**Stored rows:**
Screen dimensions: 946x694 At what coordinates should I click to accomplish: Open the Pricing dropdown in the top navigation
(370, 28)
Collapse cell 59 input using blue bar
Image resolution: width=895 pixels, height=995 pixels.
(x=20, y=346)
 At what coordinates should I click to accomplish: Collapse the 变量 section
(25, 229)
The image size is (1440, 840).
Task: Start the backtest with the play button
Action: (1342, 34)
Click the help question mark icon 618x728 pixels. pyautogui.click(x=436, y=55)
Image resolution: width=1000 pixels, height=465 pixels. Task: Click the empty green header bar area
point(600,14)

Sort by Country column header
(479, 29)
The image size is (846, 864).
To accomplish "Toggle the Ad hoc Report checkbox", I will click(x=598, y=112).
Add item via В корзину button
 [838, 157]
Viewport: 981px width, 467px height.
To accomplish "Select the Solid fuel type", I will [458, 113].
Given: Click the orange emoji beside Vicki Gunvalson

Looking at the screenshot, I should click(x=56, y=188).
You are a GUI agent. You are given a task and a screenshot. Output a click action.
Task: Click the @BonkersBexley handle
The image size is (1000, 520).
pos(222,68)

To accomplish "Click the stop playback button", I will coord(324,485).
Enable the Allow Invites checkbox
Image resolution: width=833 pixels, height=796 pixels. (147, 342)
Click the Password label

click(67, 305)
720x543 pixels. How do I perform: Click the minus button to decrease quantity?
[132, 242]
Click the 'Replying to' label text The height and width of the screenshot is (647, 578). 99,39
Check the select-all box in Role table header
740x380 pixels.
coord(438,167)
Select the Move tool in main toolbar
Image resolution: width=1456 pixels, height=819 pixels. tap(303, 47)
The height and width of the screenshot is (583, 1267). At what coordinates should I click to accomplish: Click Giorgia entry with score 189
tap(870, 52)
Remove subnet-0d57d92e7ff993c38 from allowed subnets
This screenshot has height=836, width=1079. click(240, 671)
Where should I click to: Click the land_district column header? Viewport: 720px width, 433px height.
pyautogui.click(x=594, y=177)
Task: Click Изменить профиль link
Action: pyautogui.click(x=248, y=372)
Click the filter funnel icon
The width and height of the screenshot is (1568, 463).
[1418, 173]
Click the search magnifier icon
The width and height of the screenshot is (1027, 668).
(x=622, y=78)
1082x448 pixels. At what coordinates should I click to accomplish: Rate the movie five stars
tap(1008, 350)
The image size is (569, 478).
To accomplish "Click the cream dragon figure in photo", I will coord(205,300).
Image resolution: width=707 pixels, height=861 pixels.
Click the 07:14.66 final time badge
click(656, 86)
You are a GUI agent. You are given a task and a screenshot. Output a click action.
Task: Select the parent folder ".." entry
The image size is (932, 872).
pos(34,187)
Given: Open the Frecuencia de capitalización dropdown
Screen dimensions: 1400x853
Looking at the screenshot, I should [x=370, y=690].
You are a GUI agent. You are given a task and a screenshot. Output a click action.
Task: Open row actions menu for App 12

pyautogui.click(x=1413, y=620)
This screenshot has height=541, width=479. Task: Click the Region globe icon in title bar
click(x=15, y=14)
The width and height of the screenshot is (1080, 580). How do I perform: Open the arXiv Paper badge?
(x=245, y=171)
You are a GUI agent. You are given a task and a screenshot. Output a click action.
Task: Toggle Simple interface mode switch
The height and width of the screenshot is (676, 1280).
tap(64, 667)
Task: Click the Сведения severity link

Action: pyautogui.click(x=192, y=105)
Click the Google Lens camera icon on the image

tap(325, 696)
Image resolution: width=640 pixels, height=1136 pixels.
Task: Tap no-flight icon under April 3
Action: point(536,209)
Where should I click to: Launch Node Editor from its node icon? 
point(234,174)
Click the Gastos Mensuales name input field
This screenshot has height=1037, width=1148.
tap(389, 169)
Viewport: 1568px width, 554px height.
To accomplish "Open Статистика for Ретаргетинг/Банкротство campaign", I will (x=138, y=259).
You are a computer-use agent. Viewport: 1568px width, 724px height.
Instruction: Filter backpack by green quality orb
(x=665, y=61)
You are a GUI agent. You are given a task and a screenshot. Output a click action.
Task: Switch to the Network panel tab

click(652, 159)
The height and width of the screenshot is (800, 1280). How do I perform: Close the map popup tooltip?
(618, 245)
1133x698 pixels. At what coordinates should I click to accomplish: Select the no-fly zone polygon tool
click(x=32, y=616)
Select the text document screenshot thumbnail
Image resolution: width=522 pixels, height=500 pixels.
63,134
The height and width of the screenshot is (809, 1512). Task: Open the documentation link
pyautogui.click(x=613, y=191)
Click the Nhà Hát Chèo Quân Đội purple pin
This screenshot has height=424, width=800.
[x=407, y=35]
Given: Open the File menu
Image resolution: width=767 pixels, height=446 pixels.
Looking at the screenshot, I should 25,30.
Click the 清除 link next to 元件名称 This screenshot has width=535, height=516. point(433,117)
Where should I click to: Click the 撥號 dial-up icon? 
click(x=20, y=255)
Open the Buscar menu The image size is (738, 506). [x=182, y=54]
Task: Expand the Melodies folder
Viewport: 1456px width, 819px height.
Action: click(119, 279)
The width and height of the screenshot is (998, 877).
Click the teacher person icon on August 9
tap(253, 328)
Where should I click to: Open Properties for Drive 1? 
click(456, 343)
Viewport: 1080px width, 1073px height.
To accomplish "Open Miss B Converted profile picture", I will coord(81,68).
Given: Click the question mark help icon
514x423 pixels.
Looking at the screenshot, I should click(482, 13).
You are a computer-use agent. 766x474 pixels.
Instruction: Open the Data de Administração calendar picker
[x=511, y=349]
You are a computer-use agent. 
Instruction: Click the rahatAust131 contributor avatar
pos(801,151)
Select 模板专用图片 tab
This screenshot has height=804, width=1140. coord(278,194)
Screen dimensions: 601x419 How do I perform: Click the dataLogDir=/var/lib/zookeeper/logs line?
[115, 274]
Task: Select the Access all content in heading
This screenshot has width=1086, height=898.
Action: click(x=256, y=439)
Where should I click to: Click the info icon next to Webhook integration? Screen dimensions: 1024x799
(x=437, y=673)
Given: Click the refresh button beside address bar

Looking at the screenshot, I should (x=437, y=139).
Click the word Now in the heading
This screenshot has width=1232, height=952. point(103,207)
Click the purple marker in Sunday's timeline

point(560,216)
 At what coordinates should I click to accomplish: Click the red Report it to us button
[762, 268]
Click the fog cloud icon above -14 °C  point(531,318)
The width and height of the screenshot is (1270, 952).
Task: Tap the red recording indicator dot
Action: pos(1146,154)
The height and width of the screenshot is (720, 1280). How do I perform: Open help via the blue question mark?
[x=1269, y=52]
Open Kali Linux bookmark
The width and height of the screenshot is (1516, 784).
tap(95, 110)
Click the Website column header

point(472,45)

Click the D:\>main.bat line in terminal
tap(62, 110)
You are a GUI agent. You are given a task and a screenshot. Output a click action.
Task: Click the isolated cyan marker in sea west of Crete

**What to do:**
Can you copy out every one of the rows above, character for character?

**Written reply:**
Screen dimensions: 946x694 At what coordinates should I click to accomplish: Open the Pricing dropdown in the top navigation
(370, 28)
Collapse cell 59 input using blue bar
Image resolution: width=895 pixels, height=995 pixels.
(x=20, y=346)
 At what coordinates should I click to accomplish: Collapse the 变量 section
(25, 229)
The image size is (1440, 840).
Task: Start the backtest with the play button
Action: (1342, 34)
Click the help question mark icon 618x728 pixels. pyautogui.click(x=436, y=55)
Image resolution: width=1000 pixels, height=465 pixels. Task: Click the empty green header bar area
point(600,14)

Sort by Country column header
(479, 29)
The image size is (846, 864).
To accomplish "Toggle the Ad hoc Report checkbox", I will click(x=598, y=112).
Add item via В корзину button
 [838, 157]
Viewport: 981px width, 467px height.
To accomplish "Select the Solid fuel type", I will [458, 113].
Given: Click the orange emoji beside Vicki Gunvalson

Looking at the screenshot, I should click(x=56, y=188).
You are a GUI agent. You are given a task and a screenshot. Output a click action.
Task: Click the @BonkersBexley handle
The image size is (1000, 520).
pos(222,68)

To accomplish "Click the stop playback button", I will coord(324,485).
Enable the Allow Invites checkbox
Image resolution: width=833 pixels, height=796 pixels. (147, 342)
Click the Password label

click(67, 305)
720x543 pixels. How do I perform: Click the minus button to decrease quantity?
[132, 242]
Click the 'Replying to' label text The height and width of the screenshot is (647, 578). 99,39
Check the select-all box in Role table header
740x380 pixels.
coord(438,167)
Select the Move tool in main toolbar
Image resolution: width=1456 pixels, height=819 pixels. tap(303, 47)
The height and width of the screenshot is (583, 1267). At what coordinates should I click to accomplish: Click Giorgia entry with score 189
tap(870, 52)
Remove subnet-0d57d92e7ff993c38 from allowed subnets
This screenshot has height=836, width=1079. click(240, 671)
Where should I click to: Click the land_district column header? Viewport: 720px width, 433px height.
pyautogui.click(x=594, y=177)
Task: Click Изменить профиль link
Action: pyautogui.click(x=248, y=372)
Click the filter funnel icon
The width and height of the screenshot is (1568, 463).
[1418, 173]
Click the search magnifier icon
The width and height of the screenshot is (1027, 668).
(x=622, y=78)
1082x448 pixels. At what coordinates should I click to accomplish: Rate the movie five stars
tap(1008, 350)
The image size is (569, 478).
To accomplish "Click the cream dragon figure in photo", I will coord(205,300).
Image resolution: width=707 pixels, height=861 pixels.
Click the 07:14.66 final time badge
click(656, 86)
You are a GUI agent. You are given a task and a screenshot. Output a click action.
Task: Select the parent folder ".." entry
The image size is (932, 872).
pos(34,187)
Given: Open the Frecuencia de capitalización dropdown
Screen dimensions: 1400x853
Looking at the screenshot, I should [x=370, y=690].
You are a GUI agent. You are given a task and a screenshot. Output a click action.
Task: Open row actions menu for App 12

pyautogui.click(x=1413, y=620)
This screenshot has height=541, width=479. Task: Click the Region globe icon in title bar
click(x=15, y=14)
The width and height of the screenshot is (1080, 580). How do I perform: Open the arXiv Paper badge?
(x=245, y=171)
You are a GUI agent. You are given a task and a screenshot. Output a click action.
Task: Toggle Simple interface mode switch
The height and width of the screenshot is (676, 1280).
tap(64, 667)
Task: Click the Сведения severity link

Action: pyautogui.click(x=192, y=105)
Click the Google Lens camera icon on the image

tap(325, 696)
Image resolution: width=640 pixels, height=1136 pixels.
Task: Tap no-flight icon under April 3
Action: point(536,209)
Where should I click to: Launch Node Editor from its node icon? 
point(234,174)
Click the Gastos Mensuales name input field
This screenshot has height=1037, width=1148.
tap(389, 169)
Viewport: 1568px width, 554px height.
To accomplish "Open Статистика for Ретаргетинг/Банкротство campaign", I will (x=138, y=259).
You are a computer-use agent. Viewport: 1568px width, 724px height.
Instruction: Filter backpack by green quality orb
(x=665, y=61)
You are a GUI agent. You are given a task and a screenshot. Output a click action.
Task: Switch to the Network panel tab

click(652, 159)
The height and width of the screenshot is (800, 1280). How do I perform: Close the map popup tooltip?
(618, 245)
1133x698 pixels. At what coordinates should I click to accomplish: Select the no-fly zone polygon tool
click(x=32, y=616)
Select the text document screenshot thumbnail
Image resolution: width=522 pixels, height=500 pixels.
63,134
The height and width of the screenshot is (809, 1512). Task: Open the documentation link
pyautogui.click(x=613, y=191)
Click the Nhà Hát Chèo Quân Đội purple pin
This screenshot has height=424, width=800.
[x=407, y=35]
Given: Open the File menu
Image resolution: width=767 pixels, height=446 pixels.
Looking at the screenshot, I should 25,30.
Click the 清除 link next to 元件名称 This screenshot has width=535, height=516. point(433,117)
Where should I click to: Click the 撥號 dial-up icon? 
click(x=20, y=255)
Open the Buscar menu The image size is (738, 506). [x=182, y=54]
Task: Expand the Melodies folder
Viewport: 1456px width, 819px height.
Action: click(119, 279)
The width and height of the screenshot is (998, 877).
Click the teacher person icon on August 9
tap(253, 328)
Where should I click to: Open Properties for Drive 1? 
click(456, 343)
Viewport: 1080px width, 1073px height.
To accomplish "Open Miss B Converted profile picture", I will coord(81,68).
Given: Click the question mark help icon
514x423 pixels.
Looking at the screenshot, I should click(482, 13).
You are a computer-use agent. 766x474 pixels.
Instruction: Open the Data de Administração calendar picker
[x=511, y=349]
You are a computer-use agent. 
Instruction: Click the rahatAust131 contributor avatar
pos(801,151)
Select 模板专用图片 tab
This screenshot has height=804, width=1140. coord(278,194)
Screen dimensions: 601x419 How do I perform: Click the dataLogDir=/var/lib/zookeeper/logs line?
[115, 274]
Task: Select the Access all content in heading
This screenshot has width=1086, height=898.
Action: click(x=256, y=439)
Where should I click to: Click the info icon next to Webhook integration? Screen dimensions: 1024x799
(x=437, y=673)
Given: Click the refresh button beside address bar

Looking at the screenshot, I should (x=437, y=139).
Click the word Now in the heading
This screenshot has width=1232, height=952. point(103,207)
Click the purple marker in Sunday's timeline

point(560,216)
 At what coordinates should I click to accomplish: Click the red Report it to us button
[762, 268]
Click the fog cloud icon above -14 °C  point(531,318)
The width and height of the screenshot is (1270, 952).
Task: Tap the red recording indicator dot
Action: pos(1146,154)
The height and width of the screenshot is (720, 1280). How do I perform: Open help via the blue question mark?
[x=1269, y=52]
Open Kali Linux bookmark
The width and height of the screenshot is (1516, 784).
tap(95, 110)
Click the Website column header

point(472,45)

Click the D:\>main.bat line in terminal
tap(62, 110)
You are a GUI agent. You are given a task and a screenshot. Output a click action.
Task: Click the isolated cyan marker in sea west of Crete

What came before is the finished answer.